Mireille Jean, candidate conseillère dans le district 8

Mireille Jean s’attaquera au fléau de la vitesse dans les rues résidentielles de son district

Chicoutimi, le 17 octobre 2021 ― Au lendemain de son élection, Mireille Jean entend s’attaquer au fléau de la vitesse dans les rues résidentielles de son district par le développement d’un nouveau modèle de configuration de rues résidentielles répondant aux besoins d’aujourd’hui.

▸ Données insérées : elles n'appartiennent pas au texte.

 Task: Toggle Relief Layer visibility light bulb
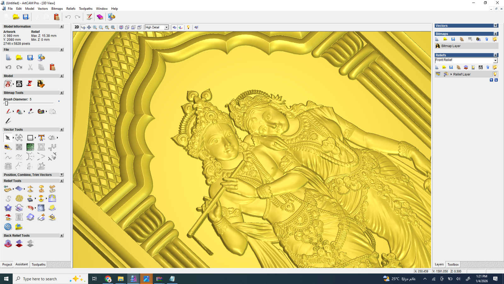495,74
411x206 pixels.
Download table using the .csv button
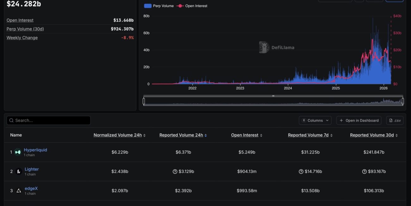pos(395,120)
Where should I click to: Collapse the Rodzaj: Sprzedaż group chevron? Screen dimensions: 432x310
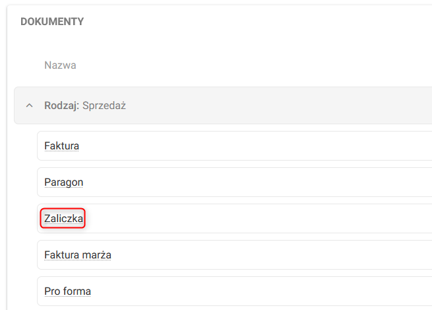pos(29,106)
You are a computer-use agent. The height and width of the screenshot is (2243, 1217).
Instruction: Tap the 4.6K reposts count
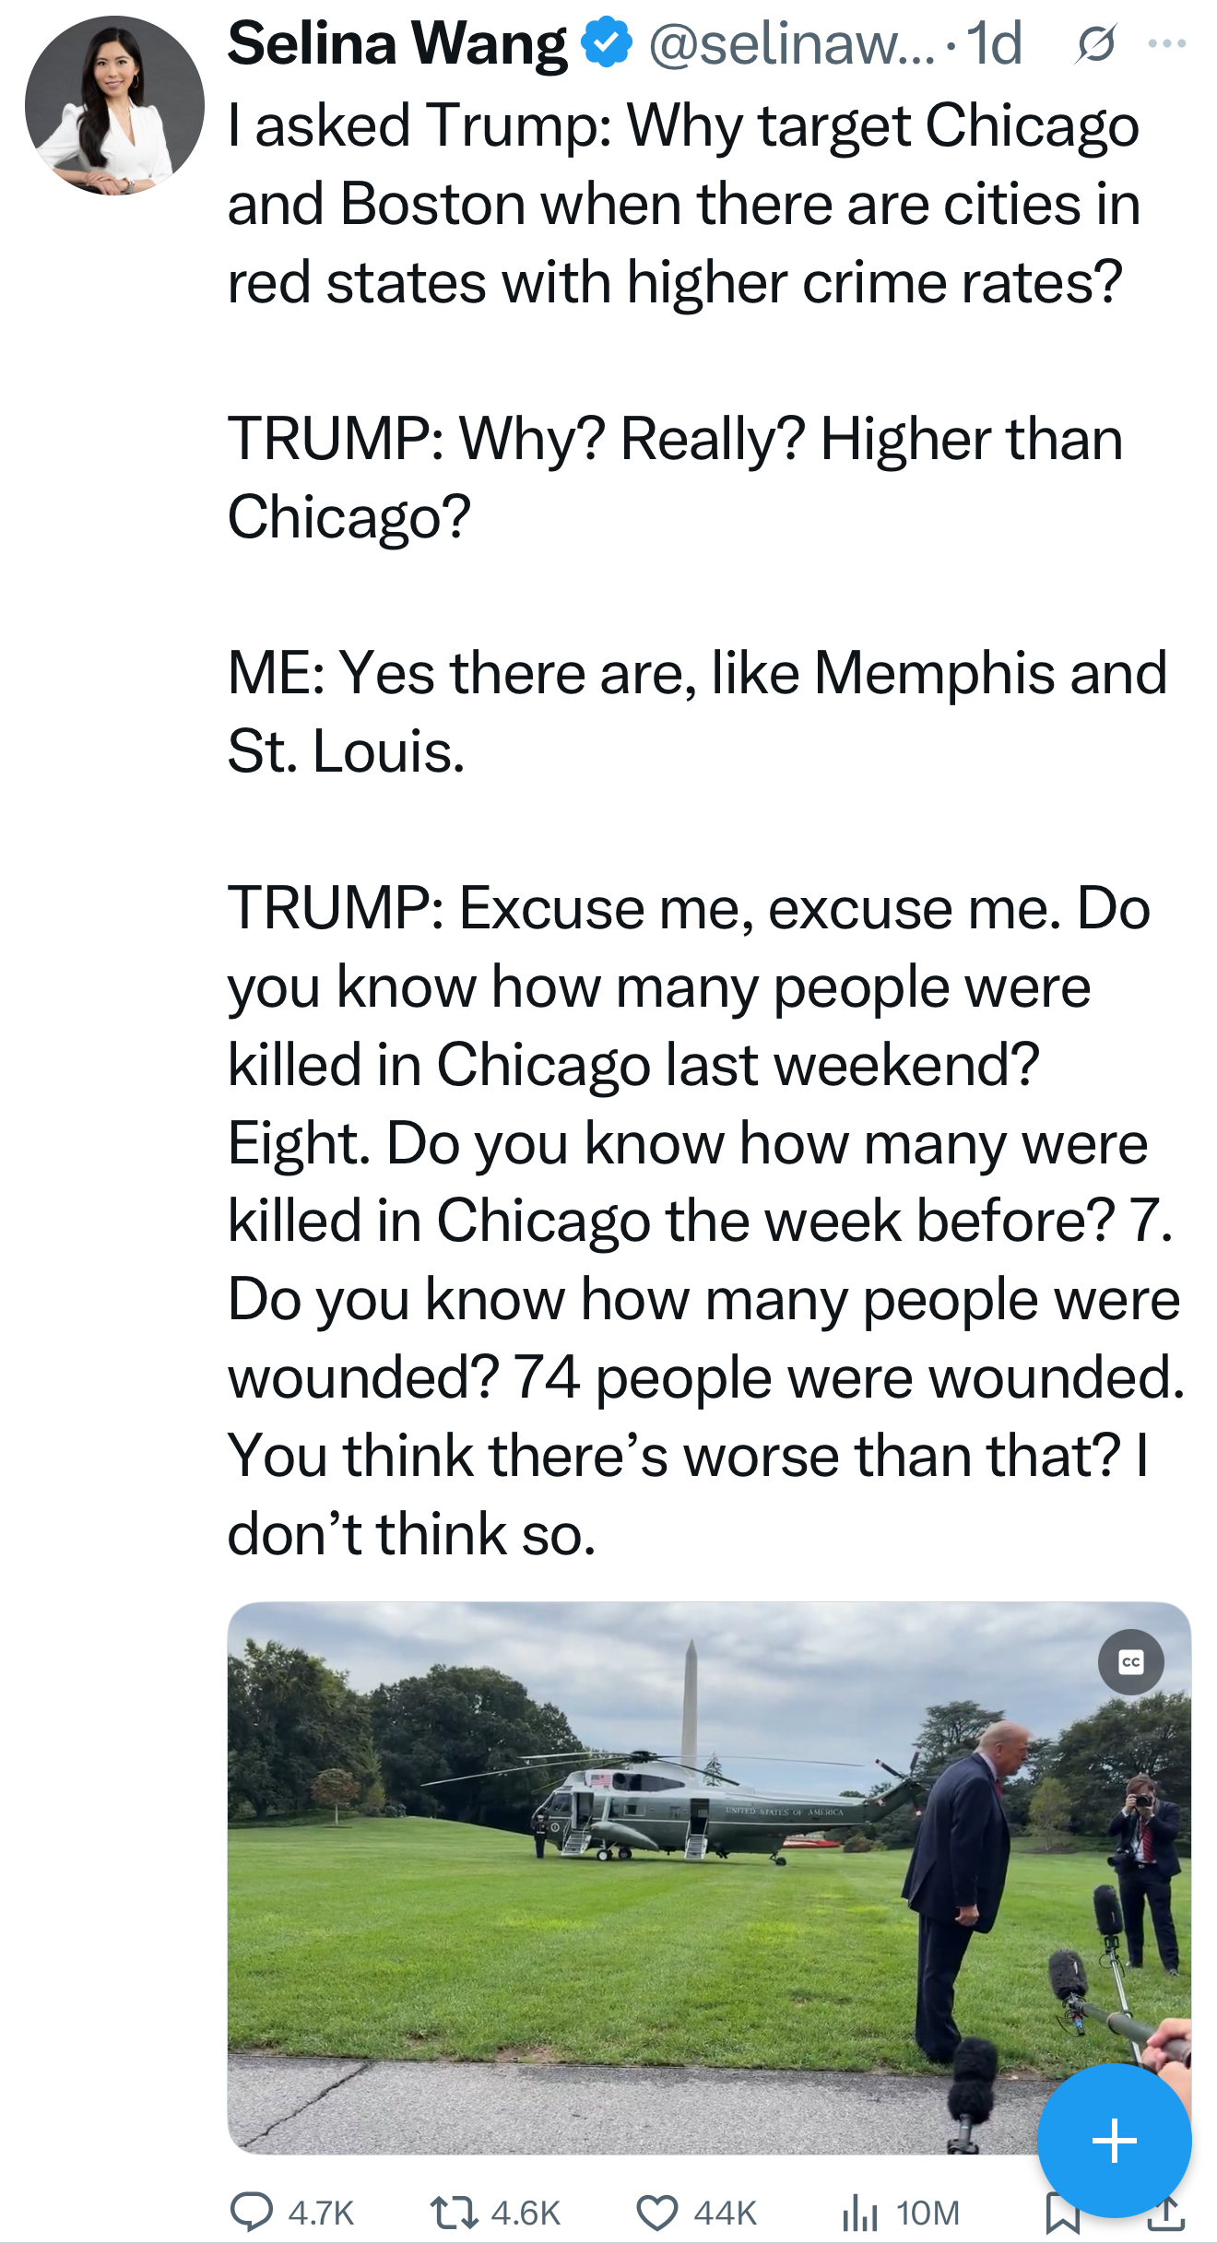526,2213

« Les autos vont tellement vite que je ne permets pas à mes enfants de jouer à l’avant de la maison. » « Les automobilistes utilisent notre rue comme piste de course pour éviter des feux de circulation. » « Même les autobus de ville circulent à grande vitesse dans notre rue, ça fait peur. » « Ça fait 30 ans que je vis sur cette rue et c’est effrayant comment les automobilistes vont de plus en plus vite. C’est littéralement dangereux ! » Voici quelques exemples de commentaires que Mireille Jean a entendus lors de ses rencontres de porte-à-porte. « Je n’ai pas seulement entendu les gens, je l’ai vécu en déambulant depuis plus de 2 mois dans les rues avec ma trottinette. Eh oui, ça va vite et souvent ça fait peur ! », commente Mireille Jean qui se présente dans le district 8 de Saguenay.

« Je propose de revoir la configuration des rues résidentielles de mon district pour non seulement solutionner le problème de la vitesse automobile, mais aussi convertir ces espaces en milieux de vie pour les résidents de tous âges, adultes, enfants, ados, ainés et de toutes conditions physiques », annonce Mme Jean.

« La transformation sera graduelle. D’abord, j’amorcerai deux projets pilotes, un à Chicoutimi-Nord et un à Chicoutimi. Ces projets viseront à développer la meilleure formule à adopter dans les rues résidentielles et faire mieux que le fameux dos d’âne. » Pour ces projets, Mireille Jean adoptera une gouvernance dite participative et multidisciplinaire. Elle invitera à participer au projet, des résidents, des commerçants, la STS, les écoles avoisinantes, les travaux publics de Saguenay et de certains organismes communautaires. « Nous définirons ensemble les objectifs à atteindre et la marche à suivre du projet. J’organiserai des rencontres où je m’assurerai que chacun puisse exprimer librement ses idées, ses réserves, ses inquiétudes, ses questionnements, etc.… »

« J’inviterai des étudiants, professeurs et chercheurs du Cégep et de l’UQAC qui pourront en faire un sujet de recherche. Je solliciterai aussi les entreprises du quartier numérique afin d’étudier d’y intégrer des applications numériques qui aideront à atteindre nos objectifs. »

« À terme, nous aurons en mains un nouveau modèle de configuration de rues résidentielles répondant aux besoins d’aujourd’hui. Nous pourrons alors passer au déploiement du modèle à l’ensemble du district. L’objectif est que toutes et tous retrouvent le bonheur de vivre et de circuler librement dans nos rues. » « Avec mon approche, la circulation sera sécuritaire, diversifiée et fluide, la vie de quartier sera bonifiée, les maisons prendront de la valeur et même les émissions de GES seront diminuées. C’est un projet gagnant pour tout le monde », conclut Mirelle Jean.